Besides the many books on the subject, the theme of direct democracy is dealt with in pedagogical and religious texts; in the hundreds of articles written for newspapers, magazines and in the periodicals he founded; in many of the "Lettere di religione", in the "Giornale della scuola" published after an idea by Don Milani; in "Azione nonviolenta"; in the monthly "Il Potere di Tutti" which was published from 1964 to 1968.

Amongst his many fields of activity he writes," an area, more closely-linked to prophecy and religious apostolate, is that of social transformation.
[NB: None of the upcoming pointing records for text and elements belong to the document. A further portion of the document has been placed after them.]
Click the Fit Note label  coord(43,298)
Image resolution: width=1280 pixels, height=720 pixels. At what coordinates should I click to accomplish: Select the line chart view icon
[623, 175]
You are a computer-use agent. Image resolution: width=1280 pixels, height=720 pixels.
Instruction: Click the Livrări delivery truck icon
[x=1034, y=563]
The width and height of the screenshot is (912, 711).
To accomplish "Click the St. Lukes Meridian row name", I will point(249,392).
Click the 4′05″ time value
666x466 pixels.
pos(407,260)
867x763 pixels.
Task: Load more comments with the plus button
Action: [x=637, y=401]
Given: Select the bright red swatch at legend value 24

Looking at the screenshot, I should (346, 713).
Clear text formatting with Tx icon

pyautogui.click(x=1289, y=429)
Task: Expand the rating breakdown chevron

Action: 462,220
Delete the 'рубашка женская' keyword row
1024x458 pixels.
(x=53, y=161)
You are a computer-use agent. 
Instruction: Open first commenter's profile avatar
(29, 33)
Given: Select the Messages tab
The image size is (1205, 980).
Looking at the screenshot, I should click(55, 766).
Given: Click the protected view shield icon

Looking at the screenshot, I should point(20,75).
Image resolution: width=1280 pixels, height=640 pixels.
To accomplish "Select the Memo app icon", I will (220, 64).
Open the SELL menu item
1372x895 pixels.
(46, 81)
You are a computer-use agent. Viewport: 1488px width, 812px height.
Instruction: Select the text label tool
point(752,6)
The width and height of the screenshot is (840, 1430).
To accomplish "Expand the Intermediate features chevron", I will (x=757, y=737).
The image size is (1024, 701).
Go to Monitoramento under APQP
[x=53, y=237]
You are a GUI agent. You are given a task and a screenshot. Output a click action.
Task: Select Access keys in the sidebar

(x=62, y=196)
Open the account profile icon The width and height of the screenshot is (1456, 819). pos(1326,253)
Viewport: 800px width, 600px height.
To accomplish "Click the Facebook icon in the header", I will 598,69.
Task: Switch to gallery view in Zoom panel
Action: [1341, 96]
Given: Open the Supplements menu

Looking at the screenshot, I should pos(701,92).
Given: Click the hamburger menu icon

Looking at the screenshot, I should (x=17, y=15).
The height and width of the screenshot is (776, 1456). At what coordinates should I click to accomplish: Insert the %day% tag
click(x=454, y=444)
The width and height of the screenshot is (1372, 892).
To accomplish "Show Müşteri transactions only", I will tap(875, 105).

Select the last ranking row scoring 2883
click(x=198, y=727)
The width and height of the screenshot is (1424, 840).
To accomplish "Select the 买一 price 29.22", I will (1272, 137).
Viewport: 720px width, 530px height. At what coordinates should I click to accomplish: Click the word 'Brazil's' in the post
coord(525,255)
So, having refused every political office offered to me, I bent politics, and my deep interest in it, in such a way that it became the foundation of my work for direct democracy, power for all or omnicracy ( as I call it) ".

Capitini's idea is to build a free, socialist society, refuting and transforming the present one with a new kind of nonviolent revolution that does away with old political schemes, respects the inviolable link between means and ends, involves everyone in the struggle, and neither destroys nor oppresses adversaries. "Maximum socialism", he wrote," but with the religious addendum to promote it, constitute it and defend it with the techniques of nonviolence."

Nonviolence for the construction of a free, socialist state was a new and hitherto unheard of proposal for the Italian cultural and political scene, so much so that it was soon isolated from current debate, and still is.

Walking for the peaceOmnicracy, the aim of nonviolent social revolution, contrasts and substitutes the old centralism by decentralising power with a maximum diffusion of centres and associations.

Without exclusion, all citizens will be able to participate in the management and control of power through their assemblies, together with the force of public opinion.

" It is exactly here that a more decisive revolution must be carried out, which must take on these aspects:

1) To reduce the duration of power and to allow the right of revocation when the use of such power is considered wrong by those below;

2) To create many intermediate organs and work groups for particular decisions and control;

3) To impose at all levels more frequent periodical convocation of assemblies;

4) To inform public opinion and to listen to criticism and proposals."

(OMNICRAZIA , in "Il Potere di Tutti" page 92 )

Among the ethical and political mainstays of a nonviolent socialist state, Capitini naturally placed working for world unity, refutation of war, education in peace.

The nonviolent choices for peace and justice present themselves as the most practical ones for the solution of international problems such as the fight for disarmament, for national and civil rights, against misery, for the construction of solidarity between people, nations and states.

UN sources often remind us that today for the first time in history we have the resources to guarantee health, food and education for all.

The shortcoming is in the management of these resources.

To reduce armaments expenditure, to cancel the debt of the Third World states, to take away from the powerful the exclusive control of fixing prices for primary resources, to give technological resources to developing countries for the growth of their economy and culture, to plan international exchanges and aid programs between rich and poor countries, to give the UN the means of solving local conflict and ethnic wars, to work together to save the environment are all within the reach of humanity.

The resolute refusal of violent solutions; the isolation of countries, groups and individuals who practice violence; the support for countries, groups and individuals who practice the techniques of nonviolence; international mobilization of public opinion, as requested by Capitini, are within our grasp.

Capitini did not delude himself about our capacity to build, here and now, a nonviolent society whose power was for all; however he exhorted us to search together for the religious, social and political tension necessary for the solution of today's contradictions, to refuse all intolerance, to contrast all violence, and to work together in order to put into practice the highest human values.